* **Written task 1**:
Reproduce the API composition text from "API composition is" to "to escape both.", inclusive.
* **Written task 2**:
Condense the paragraph of the API composition text that begins "A composition endpoint" into a shorter version that keeps its main facts.

API composition is the act of serving one client request by fanning out to several backing services and stitching their responses into a single payload. At junior scale it is a convenience. At senior scale it is a latency and availability multiplier: a composed response inherits the worst behavior of every dependency it touches. This tier is about the math of that inheritance — why the tail dominates, why availability compounds, and which write-time-versus-read-time tradeoff you take to escape both.

Table of Contents

  1. The fan-out model and where cost hides
  2. The tail-latency problem: p99 amplification
  3. The "one in a hundred" math
  4. Availability multiplication
  5. Tail mitigations: parallelism, hedging, timeouts, partial responses
  6. Read-time composition vs write-time materialized views
  7. Consistency of composed data
  8. Failure modes: fan-out storms, cascading timeouts, N+1 across services
  9. Senior decision checklist

1. The fan-out model and where cost hides

A composition endpoint (an aggregator, BFF, or gateway) receives a request, dispatches sub-requests to N dependencies, and merges. The naive mental model is "total latency = sum of the parts" if serial, or "latency = the max of the parts" if parallel. Both are correct only for the mean. The load-bearing insight is that a composed response is bounded below by its slowest contributing call, and slowness is not evenly distributed — it lives in the tail.

Two dispatch shapes:

  • Serial (dependent) fan-out — call B needs the output of A. Latency adds; tails add too. This is where the N+1 anti-pattern breeds (§8).
  • Parallel (independent) fan-out — A, B, C fire concurrently; you block on the last to return. Latency is max(A, B, C). This is the common case, and the one the tail math punishes.
flowchart LR C[Client] --> AGG[Composition layer] AGG -->|parallel| A[Service A] AGG -->|parallel| B[Service B] AGG -->|parallel| D[Service D] A --> M{{Merge - blocks on slowest}} B --> M D --> M M --> R[Composed response]

The cost hides in the merge node: it cannot complete until every branch it depends on has returned (or been cut off). Everything downstream in this tier is a strategy for making that merge node stop waiting on the worst branch.


2. The tail-latency problem: p99 amplification

Dean & Barroso, "The Tail at Scale" (Communications of the ACM, 2013), name the mechanism precisely: variability in individual server latency gets amplified at the service level by fan-out. A single backend might have a perfectly healthy p50; its p99 is where GC pauses, queueing behind a slow request, disk seeks, network retransmits, and noisy neighbors live. Those events are individually rare, but a composed request that touches many backends is likely to hit at least one of them.

* **Supplied material**:
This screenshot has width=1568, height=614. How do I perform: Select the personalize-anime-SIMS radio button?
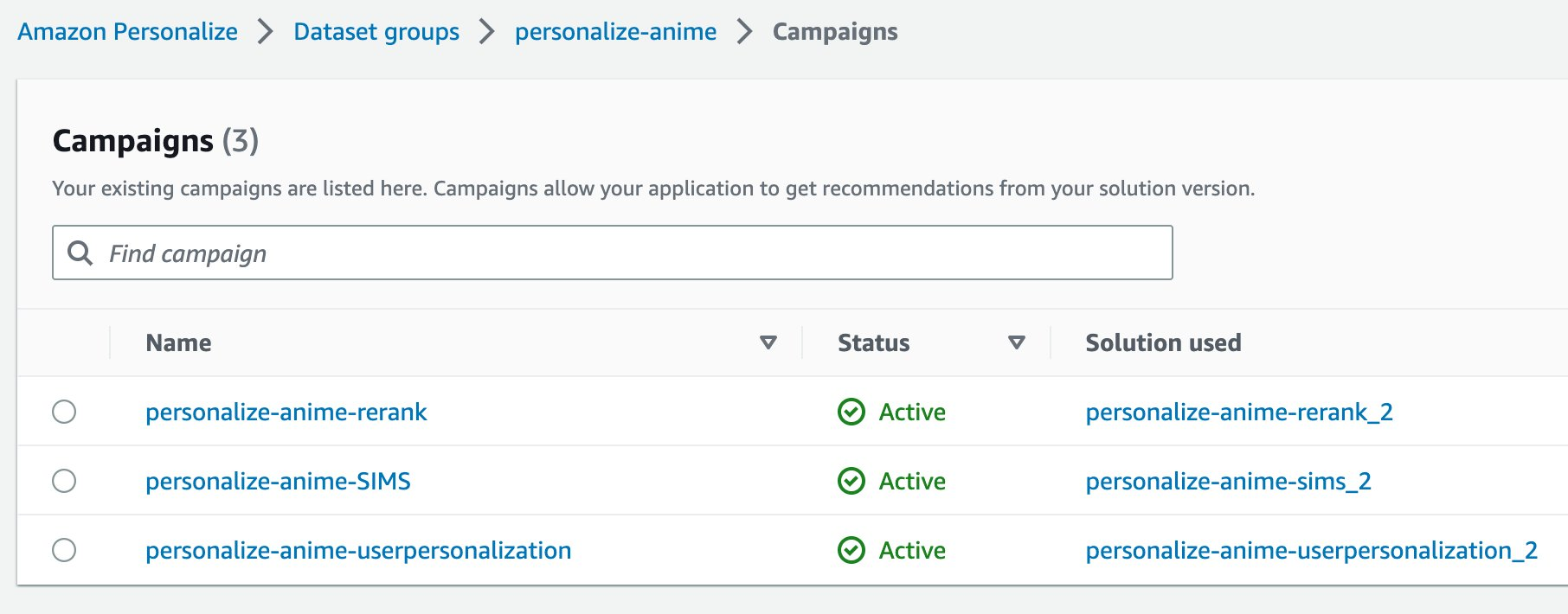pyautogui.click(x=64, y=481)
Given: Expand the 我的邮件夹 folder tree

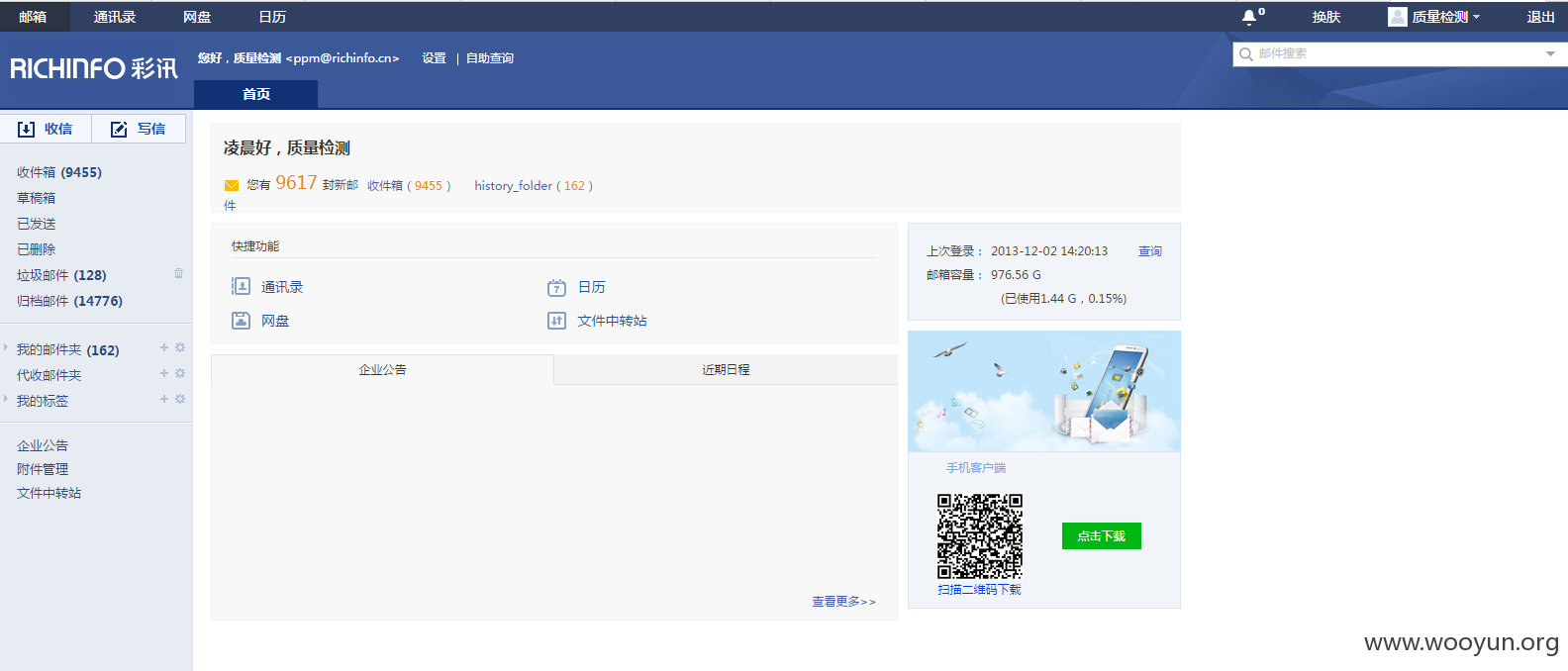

* **Written answer 1**:
API composition is the act of serving one client request by fanning out to several backing services and stitching their responses into a single payload. At junior scale it is a convenience. At senior scale it is a latency and availability multiplier: a composed response inherits the worst behavior of every dependency it touches. This tier is about the math of that inheritance — why the tail dominates, why availability compounds, and which write-time-versus-read-time tradeoff you take to escape both.

* **Written answer 2**:
A composition endpoint (an aggregator, BFF, or gateway) takes a request, sends sub-requests to N dependencies, and merges the results. Treating latency as the sum of the parts (serial) or the max of the parts (parallel) holds only for the mean. The key point is that a composed response can be no faster than its slowest contributing call, and slowness is concentrated in the tail.